Machine Learning Project Update: Preprocessing data
This first entry will focus on my experiments with preprocessing images which includes finding the mean and standard deviation, normalizing the set of images, using a convolution kernel, and sorting the images using TensorFlow.
First, I wrote a python script that scraped the first 100 images for ‘ballet dancer’. Here are a few of those images:
Next, I cropped every image to a square and then resized it to 100 x 100 pixels. I then created a 4 dimensional array of these 100 images. This is a plot of the resulting dataset.
Next, I created a TensorFlow session and found the mean of the images. Here’s the mean (if you look closely, you can see the outline of a dancer on one leg):
After that, I found the standard deviation of the images:
I then found the normalization of each image by subtracting the mean and dividing by the standard deviation.
I then built 3 kernels for each input color channel and then made the kernels into the shape [100, 100, 3, 1].
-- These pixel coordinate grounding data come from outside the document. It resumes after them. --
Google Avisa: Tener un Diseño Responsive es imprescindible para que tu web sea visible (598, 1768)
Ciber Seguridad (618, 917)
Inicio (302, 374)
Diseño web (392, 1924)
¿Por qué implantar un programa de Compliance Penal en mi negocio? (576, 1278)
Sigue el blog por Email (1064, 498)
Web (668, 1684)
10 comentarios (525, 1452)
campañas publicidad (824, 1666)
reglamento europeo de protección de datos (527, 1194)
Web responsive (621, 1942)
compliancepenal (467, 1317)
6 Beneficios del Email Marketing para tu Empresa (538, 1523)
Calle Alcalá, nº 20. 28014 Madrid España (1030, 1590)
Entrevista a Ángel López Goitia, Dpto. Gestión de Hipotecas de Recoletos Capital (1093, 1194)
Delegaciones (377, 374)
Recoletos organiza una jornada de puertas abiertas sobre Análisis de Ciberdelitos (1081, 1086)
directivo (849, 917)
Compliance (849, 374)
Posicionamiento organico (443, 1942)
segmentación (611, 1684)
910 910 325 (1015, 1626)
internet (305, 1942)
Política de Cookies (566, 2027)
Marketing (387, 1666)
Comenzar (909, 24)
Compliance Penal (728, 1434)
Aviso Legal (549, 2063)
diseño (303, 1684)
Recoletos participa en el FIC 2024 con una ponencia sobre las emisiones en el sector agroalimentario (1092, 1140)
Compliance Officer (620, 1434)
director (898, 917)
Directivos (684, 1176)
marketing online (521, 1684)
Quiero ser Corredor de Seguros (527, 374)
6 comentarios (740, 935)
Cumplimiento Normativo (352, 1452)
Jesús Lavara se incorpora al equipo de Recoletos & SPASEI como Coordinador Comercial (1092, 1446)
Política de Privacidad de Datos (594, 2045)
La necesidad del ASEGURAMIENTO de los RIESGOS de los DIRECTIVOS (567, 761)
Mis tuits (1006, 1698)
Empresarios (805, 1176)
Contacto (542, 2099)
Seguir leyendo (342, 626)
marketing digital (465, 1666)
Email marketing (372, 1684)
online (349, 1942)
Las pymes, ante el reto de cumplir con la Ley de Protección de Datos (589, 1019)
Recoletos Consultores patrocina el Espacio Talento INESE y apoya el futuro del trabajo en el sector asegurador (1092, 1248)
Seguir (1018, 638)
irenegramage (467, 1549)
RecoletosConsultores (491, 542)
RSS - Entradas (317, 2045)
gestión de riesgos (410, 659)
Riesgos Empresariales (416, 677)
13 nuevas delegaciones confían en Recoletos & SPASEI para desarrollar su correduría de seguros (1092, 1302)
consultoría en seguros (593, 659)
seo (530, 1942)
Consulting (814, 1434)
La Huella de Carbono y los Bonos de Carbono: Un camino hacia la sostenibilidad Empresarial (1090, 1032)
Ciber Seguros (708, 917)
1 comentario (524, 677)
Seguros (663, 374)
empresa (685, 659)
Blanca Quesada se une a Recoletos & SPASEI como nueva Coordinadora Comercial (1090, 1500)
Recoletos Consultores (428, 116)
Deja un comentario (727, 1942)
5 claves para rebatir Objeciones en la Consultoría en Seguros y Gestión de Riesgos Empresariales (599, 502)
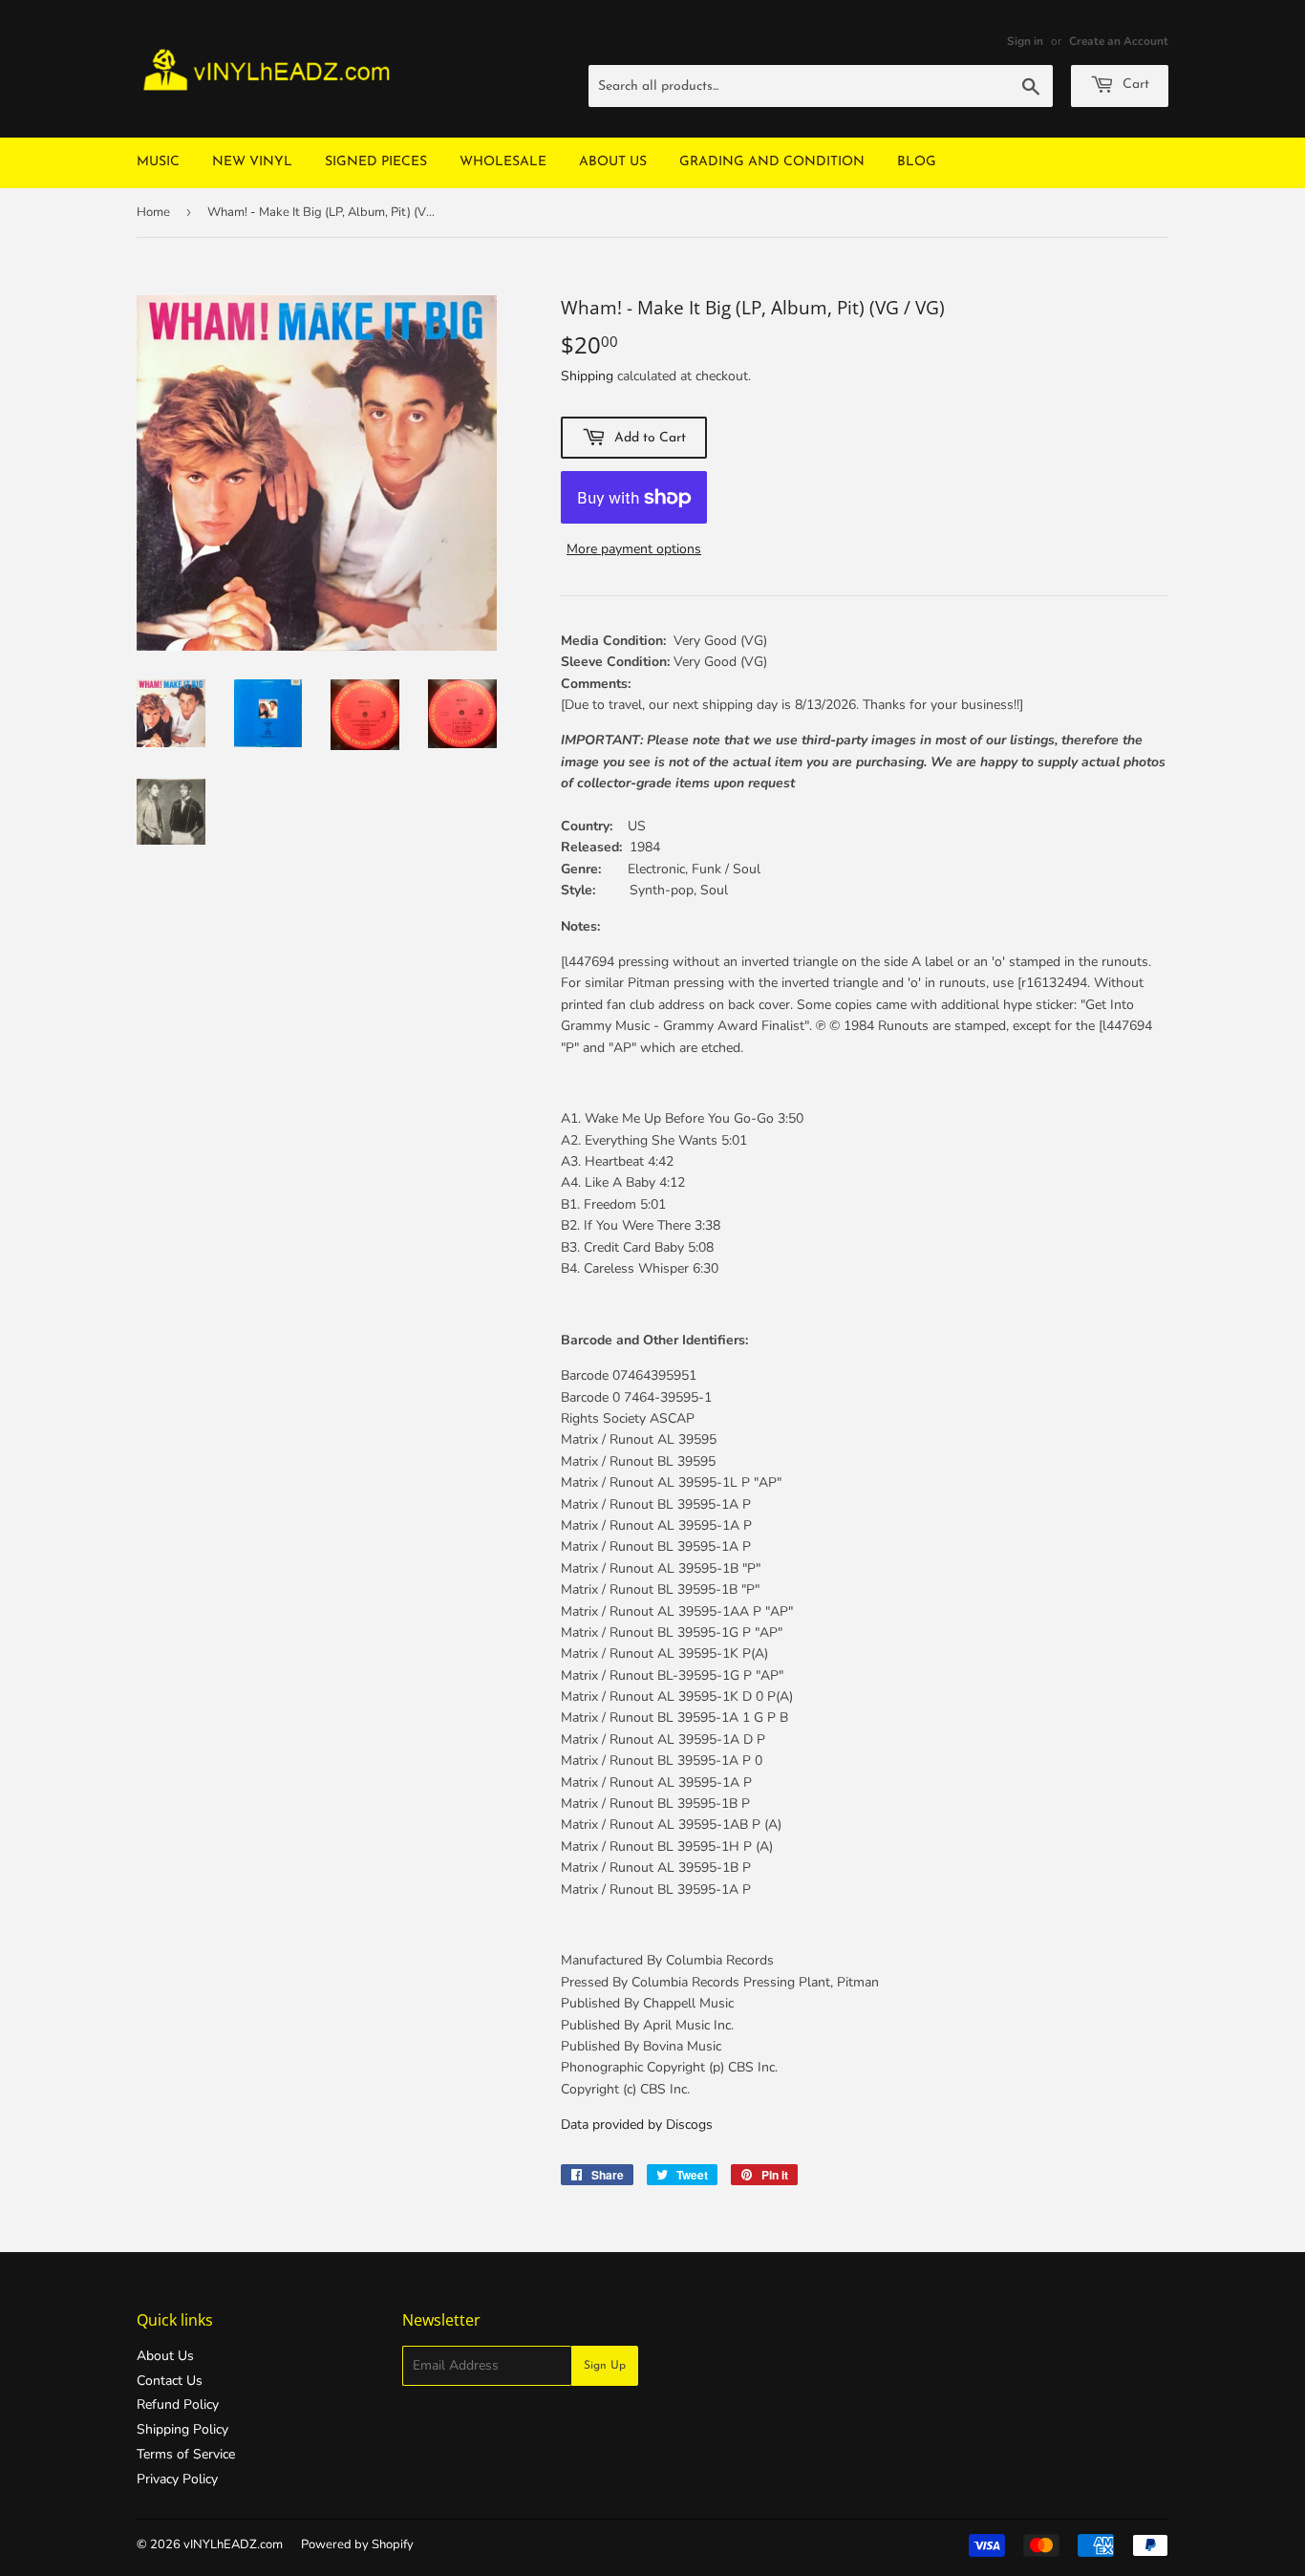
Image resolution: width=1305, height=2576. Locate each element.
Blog (916, 162)
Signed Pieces (376, 162)
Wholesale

I then performed the convolution on the normalized images with the 4D tensors.
Finally, I flattened the convolved images so instead of many 3d images, I had many 1d vectors.
To do this I converted the 4d representation of N x H x W x C to a 2d representation of N x (H*W*C). Using tensorflow, I then attempted to organize the dataset. I tried sorting based on the mean value of each convolved image’s output to use for sorting.